Travis was the biggest public high school in Holloman, its intake spreading from the Hollow to the northern outskirts of the city on this western side. The majority of the students were black, but not by many, and while there were occasional racial problems there, the bulk of the students mixed and mingled according to their personal affinities. So while the Black Brigade had its supporters at Travis High, various churches and societies did too, as well as those individuals who trod a midline of reasonable grades and no trouble.
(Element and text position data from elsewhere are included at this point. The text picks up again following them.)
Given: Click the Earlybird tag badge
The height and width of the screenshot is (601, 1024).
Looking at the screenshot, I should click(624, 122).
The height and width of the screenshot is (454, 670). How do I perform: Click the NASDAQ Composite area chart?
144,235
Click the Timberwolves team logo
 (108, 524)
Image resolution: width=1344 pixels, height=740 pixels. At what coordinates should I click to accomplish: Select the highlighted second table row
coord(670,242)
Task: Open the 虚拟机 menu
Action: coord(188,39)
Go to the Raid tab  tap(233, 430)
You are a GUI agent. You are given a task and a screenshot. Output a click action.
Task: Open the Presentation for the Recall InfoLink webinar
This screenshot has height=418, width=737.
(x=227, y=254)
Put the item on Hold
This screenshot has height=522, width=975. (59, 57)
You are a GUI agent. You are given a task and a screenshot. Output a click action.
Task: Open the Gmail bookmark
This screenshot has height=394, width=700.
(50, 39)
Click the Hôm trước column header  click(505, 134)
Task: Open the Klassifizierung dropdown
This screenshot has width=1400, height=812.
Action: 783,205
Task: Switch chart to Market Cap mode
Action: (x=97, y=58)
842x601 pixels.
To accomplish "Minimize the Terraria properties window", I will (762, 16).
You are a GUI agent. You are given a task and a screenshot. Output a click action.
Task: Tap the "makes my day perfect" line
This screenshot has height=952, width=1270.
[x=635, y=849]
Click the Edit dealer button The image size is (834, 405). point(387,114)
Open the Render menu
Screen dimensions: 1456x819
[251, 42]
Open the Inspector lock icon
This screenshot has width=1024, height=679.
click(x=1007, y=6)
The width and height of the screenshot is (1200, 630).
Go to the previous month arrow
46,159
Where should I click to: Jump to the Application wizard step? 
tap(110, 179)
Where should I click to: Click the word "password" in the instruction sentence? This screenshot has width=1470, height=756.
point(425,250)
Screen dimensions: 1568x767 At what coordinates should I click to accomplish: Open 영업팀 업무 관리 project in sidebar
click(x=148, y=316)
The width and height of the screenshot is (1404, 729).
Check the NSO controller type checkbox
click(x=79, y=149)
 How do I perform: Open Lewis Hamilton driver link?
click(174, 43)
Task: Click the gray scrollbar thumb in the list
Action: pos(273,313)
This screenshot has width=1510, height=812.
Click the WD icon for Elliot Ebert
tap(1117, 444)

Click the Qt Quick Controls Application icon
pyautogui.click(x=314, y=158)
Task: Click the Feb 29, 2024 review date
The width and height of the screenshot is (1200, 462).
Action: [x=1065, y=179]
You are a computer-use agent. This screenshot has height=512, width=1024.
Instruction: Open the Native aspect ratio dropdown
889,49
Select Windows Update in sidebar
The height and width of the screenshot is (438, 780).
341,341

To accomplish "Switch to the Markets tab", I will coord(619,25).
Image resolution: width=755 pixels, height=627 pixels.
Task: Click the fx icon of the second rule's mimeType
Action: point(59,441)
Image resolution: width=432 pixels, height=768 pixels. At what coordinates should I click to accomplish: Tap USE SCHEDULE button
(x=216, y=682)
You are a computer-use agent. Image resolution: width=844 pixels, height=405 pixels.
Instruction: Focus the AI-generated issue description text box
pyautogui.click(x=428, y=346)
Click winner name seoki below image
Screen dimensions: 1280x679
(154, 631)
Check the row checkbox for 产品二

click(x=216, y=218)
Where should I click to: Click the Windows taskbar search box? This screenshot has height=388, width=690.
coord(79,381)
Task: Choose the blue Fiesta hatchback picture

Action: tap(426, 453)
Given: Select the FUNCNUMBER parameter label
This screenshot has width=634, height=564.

Any teacher on the staff would have said that hormones caused more problems than race.

Though it was the Catholic high schools under strictest police attention, Travis hadn’t been neglected. When Francine Murray, a sixteen-year-old sophomore who lived out in the Valley, failed to board her bus, its driver climbed out and ran to the Holloman squad car parked on the sidewalk near the front gates. Within moments a controlled chaos reigned; buses were pulled over as uniformed men asked if Francine Murray was a passenger, others asked for Francine’s friends to come forward, and Carmine Delmonico was racing to Travis High with Corey and Abe.

Not that he forgot the Hug. Before the Ford took off he gave Marciano instructions to make sure that everyone at the Hug was present and accounted for. “I know we can’t afford to send a car there, so call Miss Dupre and tell her from me that I want every last one of them tagged down to visits to the john. You can trust her, Danny, but don’t tell her more than you have to.”

Having searched the vast and rambling school from attics to gymnasiums, the teachers were huddled in the yard while Derek Daiman, the highly respected black principal, paced up and down. Squad cars were still arriving as other schools were pronounced free of missing students, their contingents of cops dispersing to question everybody they could see, search Travis all over again, round up milling students dying of curiosity.